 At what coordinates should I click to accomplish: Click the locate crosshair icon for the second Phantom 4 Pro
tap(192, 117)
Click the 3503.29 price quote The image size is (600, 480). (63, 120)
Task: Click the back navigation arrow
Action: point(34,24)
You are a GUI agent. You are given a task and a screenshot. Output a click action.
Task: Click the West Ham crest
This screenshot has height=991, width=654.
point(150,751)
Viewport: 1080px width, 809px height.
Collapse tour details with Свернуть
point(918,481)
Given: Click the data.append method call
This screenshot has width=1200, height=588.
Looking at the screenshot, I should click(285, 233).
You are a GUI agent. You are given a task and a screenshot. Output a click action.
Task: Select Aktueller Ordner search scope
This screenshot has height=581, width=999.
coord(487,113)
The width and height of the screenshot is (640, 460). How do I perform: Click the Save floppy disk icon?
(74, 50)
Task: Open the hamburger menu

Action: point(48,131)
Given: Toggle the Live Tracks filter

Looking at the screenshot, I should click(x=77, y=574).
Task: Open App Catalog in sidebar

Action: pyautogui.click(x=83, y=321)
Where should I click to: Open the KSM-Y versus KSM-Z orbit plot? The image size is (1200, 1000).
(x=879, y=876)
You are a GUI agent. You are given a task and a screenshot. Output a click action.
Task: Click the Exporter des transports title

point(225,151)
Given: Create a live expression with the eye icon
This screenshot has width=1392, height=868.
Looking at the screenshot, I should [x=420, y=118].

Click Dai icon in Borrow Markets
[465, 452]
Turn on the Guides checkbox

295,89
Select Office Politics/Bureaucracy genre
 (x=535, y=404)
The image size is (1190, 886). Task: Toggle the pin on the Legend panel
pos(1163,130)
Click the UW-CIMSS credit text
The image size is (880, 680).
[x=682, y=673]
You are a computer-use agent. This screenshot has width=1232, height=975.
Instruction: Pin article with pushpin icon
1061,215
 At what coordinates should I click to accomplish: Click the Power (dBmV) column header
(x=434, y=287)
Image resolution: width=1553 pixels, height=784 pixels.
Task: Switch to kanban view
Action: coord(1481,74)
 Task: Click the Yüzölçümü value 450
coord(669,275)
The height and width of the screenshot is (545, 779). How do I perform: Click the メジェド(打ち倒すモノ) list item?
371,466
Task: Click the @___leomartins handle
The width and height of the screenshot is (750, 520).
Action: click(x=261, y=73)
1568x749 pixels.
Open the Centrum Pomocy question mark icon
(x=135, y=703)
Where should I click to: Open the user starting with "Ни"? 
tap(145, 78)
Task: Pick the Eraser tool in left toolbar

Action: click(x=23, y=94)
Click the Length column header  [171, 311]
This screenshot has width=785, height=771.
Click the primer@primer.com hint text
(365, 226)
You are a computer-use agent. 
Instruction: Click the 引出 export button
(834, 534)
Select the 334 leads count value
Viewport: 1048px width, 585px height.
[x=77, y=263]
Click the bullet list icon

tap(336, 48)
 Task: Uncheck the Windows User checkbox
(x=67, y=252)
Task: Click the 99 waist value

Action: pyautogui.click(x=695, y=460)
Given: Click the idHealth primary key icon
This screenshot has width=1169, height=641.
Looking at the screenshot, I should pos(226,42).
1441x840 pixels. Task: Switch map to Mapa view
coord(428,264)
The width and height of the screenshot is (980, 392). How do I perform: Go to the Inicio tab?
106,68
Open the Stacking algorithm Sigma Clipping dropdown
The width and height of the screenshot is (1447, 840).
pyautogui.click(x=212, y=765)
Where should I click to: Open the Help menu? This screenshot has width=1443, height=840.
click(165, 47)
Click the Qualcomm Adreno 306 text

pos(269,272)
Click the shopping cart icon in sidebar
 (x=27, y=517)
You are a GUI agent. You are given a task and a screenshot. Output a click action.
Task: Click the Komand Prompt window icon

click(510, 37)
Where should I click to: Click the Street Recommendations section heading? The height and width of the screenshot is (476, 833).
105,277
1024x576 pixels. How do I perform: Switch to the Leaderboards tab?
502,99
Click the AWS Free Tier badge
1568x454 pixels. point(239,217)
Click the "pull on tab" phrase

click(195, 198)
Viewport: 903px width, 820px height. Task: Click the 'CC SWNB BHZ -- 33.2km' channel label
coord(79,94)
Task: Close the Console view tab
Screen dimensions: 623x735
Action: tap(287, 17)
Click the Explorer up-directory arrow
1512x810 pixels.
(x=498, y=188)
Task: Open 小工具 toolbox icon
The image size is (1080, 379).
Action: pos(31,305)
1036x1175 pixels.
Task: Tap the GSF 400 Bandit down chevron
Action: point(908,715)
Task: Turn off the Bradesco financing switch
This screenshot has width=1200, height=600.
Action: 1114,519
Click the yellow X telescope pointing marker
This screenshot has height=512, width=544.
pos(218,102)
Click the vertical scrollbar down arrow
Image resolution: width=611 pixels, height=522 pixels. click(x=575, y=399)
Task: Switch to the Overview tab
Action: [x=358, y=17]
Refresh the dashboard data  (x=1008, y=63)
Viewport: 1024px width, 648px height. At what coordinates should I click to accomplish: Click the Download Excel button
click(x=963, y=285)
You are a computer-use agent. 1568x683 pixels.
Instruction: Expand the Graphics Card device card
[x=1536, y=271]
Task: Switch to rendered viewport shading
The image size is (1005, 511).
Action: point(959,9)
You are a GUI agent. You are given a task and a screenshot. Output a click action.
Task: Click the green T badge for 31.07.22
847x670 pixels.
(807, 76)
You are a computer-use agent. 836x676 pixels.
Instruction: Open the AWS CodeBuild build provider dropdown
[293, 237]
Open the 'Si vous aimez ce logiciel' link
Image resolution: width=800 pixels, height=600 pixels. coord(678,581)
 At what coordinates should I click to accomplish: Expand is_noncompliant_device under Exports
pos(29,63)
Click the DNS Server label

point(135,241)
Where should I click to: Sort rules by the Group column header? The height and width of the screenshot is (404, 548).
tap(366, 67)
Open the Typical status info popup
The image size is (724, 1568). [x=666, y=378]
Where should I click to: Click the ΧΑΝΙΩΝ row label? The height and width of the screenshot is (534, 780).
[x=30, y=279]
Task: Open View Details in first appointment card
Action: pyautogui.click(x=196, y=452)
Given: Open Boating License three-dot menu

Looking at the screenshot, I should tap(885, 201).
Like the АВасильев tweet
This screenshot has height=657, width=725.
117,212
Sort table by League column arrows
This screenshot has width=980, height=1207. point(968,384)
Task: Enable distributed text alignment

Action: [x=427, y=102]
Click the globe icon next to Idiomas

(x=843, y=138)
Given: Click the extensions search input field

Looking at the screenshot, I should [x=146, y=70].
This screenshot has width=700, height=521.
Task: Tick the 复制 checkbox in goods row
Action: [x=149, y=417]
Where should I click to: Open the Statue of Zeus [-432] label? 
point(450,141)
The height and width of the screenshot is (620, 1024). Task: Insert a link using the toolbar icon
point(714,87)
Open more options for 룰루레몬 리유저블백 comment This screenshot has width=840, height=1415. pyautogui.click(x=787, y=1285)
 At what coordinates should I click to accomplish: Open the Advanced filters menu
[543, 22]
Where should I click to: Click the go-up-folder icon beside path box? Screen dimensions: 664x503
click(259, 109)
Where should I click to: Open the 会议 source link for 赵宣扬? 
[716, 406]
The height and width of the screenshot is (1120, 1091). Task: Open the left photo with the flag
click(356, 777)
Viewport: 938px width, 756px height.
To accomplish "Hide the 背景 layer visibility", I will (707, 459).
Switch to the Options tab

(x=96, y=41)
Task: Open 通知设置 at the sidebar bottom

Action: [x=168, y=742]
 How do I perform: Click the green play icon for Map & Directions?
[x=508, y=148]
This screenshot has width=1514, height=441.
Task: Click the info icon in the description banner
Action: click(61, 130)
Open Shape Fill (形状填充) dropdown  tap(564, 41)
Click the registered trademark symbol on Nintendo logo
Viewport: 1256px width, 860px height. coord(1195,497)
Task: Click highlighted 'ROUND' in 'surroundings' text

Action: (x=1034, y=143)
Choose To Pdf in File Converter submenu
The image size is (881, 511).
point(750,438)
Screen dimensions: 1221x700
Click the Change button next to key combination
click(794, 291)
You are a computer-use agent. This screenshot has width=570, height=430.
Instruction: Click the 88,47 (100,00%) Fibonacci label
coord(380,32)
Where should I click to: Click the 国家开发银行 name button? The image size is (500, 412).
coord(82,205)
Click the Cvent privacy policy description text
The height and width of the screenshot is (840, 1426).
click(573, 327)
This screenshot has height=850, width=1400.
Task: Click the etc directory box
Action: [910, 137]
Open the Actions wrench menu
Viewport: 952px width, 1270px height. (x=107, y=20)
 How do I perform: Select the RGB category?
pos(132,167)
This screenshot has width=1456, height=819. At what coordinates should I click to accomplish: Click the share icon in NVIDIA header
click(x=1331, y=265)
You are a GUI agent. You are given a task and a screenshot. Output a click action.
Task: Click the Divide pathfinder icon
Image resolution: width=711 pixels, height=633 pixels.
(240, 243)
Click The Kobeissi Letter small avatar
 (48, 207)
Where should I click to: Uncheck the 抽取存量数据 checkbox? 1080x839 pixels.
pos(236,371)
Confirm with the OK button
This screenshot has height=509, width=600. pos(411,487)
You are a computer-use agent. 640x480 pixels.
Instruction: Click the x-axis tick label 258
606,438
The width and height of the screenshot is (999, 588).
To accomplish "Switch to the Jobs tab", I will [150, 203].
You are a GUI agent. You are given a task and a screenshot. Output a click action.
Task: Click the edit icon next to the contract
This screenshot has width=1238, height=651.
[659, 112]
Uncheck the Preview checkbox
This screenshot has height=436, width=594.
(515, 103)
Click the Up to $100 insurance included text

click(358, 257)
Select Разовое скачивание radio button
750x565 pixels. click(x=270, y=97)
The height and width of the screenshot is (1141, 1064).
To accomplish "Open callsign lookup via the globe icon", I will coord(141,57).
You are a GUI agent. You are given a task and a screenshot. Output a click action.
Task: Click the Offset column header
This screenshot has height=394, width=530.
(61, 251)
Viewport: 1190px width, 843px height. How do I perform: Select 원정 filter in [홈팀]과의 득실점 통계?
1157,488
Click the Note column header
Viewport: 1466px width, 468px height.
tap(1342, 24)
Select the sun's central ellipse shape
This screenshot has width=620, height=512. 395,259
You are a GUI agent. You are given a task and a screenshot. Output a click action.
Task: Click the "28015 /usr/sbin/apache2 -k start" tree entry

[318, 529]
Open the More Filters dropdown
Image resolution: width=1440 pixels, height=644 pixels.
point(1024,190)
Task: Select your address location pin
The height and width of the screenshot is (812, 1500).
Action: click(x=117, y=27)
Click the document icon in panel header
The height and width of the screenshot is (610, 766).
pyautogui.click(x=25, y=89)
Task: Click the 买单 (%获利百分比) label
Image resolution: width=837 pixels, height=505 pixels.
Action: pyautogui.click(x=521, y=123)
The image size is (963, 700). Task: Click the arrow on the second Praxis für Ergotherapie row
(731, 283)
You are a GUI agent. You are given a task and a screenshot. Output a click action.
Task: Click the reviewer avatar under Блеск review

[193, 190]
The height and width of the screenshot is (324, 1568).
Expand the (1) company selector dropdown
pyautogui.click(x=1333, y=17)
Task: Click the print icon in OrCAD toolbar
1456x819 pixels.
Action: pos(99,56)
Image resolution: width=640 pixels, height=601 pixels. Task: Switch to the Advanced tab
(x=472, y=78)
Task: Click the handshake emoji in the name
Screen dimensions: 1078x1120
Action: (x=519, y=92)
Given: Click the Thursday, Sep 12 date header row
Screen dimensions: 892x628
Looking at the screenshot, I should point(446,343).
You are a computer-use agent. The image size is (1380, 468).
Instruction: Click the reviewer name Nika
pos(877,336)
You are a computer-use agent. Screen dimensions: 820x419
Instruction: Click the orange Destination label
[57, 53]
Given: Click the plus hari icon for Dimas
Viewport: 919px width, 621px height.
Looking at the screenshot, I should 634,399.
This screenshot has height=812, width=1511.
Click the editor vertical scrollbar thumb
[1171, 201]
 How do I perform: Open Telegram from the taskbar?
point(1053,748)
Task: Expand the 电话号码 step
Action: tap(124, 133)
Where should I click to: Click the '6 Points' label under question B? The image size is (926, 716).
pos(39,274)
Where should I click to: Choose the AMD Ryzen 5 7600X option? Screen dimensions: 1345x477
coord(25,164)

····················

(PROBLEM REQUIREMENTS): In these records, tally the lines that contain the string "data", and give only the result.

(ANSWER SECTION): 2